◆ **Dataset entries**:
****************************************
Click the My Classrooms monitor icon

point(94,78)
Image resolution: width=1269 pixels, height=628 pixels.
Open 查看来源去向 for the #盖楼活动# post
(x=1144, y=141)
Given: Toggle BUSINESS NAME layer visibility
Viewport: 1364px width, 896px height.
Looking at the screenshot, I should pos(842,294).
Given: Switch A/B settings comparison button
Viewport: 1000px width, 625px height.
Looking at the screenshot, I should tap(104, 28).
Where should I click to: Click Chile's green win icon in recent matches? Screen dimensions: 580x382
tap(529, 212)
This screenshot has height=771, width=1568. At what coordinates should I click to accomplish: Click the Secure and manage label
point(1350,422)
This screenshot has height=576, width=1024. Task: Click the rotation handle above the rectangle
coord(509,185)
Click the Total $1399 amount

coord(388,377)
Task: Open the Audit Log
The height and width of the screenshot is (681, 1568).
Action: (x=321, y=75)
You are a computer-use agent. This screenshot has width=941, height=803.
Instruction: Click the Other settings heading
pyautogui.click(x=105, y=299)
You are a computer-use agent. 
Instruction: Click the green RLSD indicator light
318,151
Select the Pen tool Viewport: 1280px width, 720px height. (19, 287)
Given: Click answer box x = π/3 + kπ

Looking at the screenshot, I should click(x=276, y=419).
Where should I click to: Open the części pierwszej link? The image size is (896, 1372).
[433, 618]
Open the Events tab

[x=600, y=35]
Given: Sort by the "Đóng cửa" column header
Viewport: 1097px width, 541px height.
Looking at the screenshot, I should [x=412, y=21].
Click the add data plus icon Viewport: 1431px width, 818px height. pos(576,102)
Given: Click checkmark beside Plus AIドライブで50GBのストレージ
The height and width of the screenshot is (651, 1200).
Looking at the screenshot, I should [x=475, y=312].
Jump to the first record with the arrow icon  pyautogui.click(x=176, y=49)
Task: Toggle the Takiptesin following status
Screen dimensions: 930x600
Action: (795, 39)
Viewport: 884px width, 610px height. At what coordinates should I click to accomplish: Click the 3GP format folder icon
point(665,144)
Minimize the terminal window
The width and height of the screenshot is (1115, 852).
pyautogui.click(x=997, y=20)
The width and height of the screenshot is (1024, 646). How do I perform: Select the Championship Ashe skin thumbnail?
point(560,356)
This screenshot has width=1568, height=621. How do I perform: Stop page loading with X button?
****************************************
◆ **Exercise goal**: Set out every record in full, exactly as given.

◆ **Output**:
Click the My Classrooms monitor icon

point(94,78)
Image resolution: width=1269 pixels, height=628 pixels.
Open 查看来源去向 for the #盖楼活动# post
(x=1144, y=141)
Given: Toggle BUSINESS NAME layer visibility
Viewport: 1364px width, 896px height.
Looking at the screenshot, I should pos(842,294).
Given: Switch A/B settings comparison button
Viewport: 1000px width, 625px height.
Looking at the screenshot, I should tap(104, 28).
Where should I click to: Click Chile's green win icon in recent matches? Screen dimensions: 580x382
tap(529, 212)
This screenshot has height=771, width=1568. At what coordinates should I click to accomplish: Click the Secure and manage label
point(1350,422)
This screenshot has height=576, width=1024. Task: Click the rotation handle above the rectangle
coord(509,185)
Click the Total $1399 amount

coord(388,377)
Task: Open the Audit Log
The height and width of the screenshot is (681, 1568).
Action: (x=321, y=75)
You are a computer-use agent. This screenshot has width=941, height=803.
Instruction: Click the Other settings heading
pyautogui.click(x=105, y=299)
You are a computer-use agent. 
Instruction: Click the green RLSD indicator light
318,151
Select the Pen tool Viewport: 1280px width, 720px height. (19, 287)
Given: Click answer box x = π/3 + kπ

Looking at the screenshot, I should click(x=276, y=419).
Where should I click to: Open the części pierwszej link? The image size is (896, 1372).
[433, 618]
Open the Events tab

[x=600, y=35]
Given: Sort by the "Đóng cửa" column header
Viewport: 1097px width, 541px height.
Looking at the screenshot, I should [x=412, y=21].
Click the add data plus icon Viewport: 1431px width, 818px height. pos(576,102)
Given: Click checkmark beside Plus AIドライブで50GBのストレージ
The height and width of the screenshot is (651, 1200).
Looking at the screenshot, I should [x=475, y=312].
Jump to the first record with the arrow icon  pyautogui.click(x=176, y=49)
Task: Toggle the Takiptesin following status
Screen dimensions: 930x600
Action: (795, 39)
Viewport: 884px width, 610px height. At what coordinates should I click to accomplish: Click the 3GP format folder icon
point(665,144)
Minimize the terminal window
The width and height of the screenshot is (1115, 852).
pyautogui.click(x=997, y=20)
The width and height of the screenshot is (1024, 646). How do I perform: Select the Championship Ashe skin thumbnail?
point(560,356)
This screenshot has width=1568, height=621. How do I perform: Stop page loading with X button?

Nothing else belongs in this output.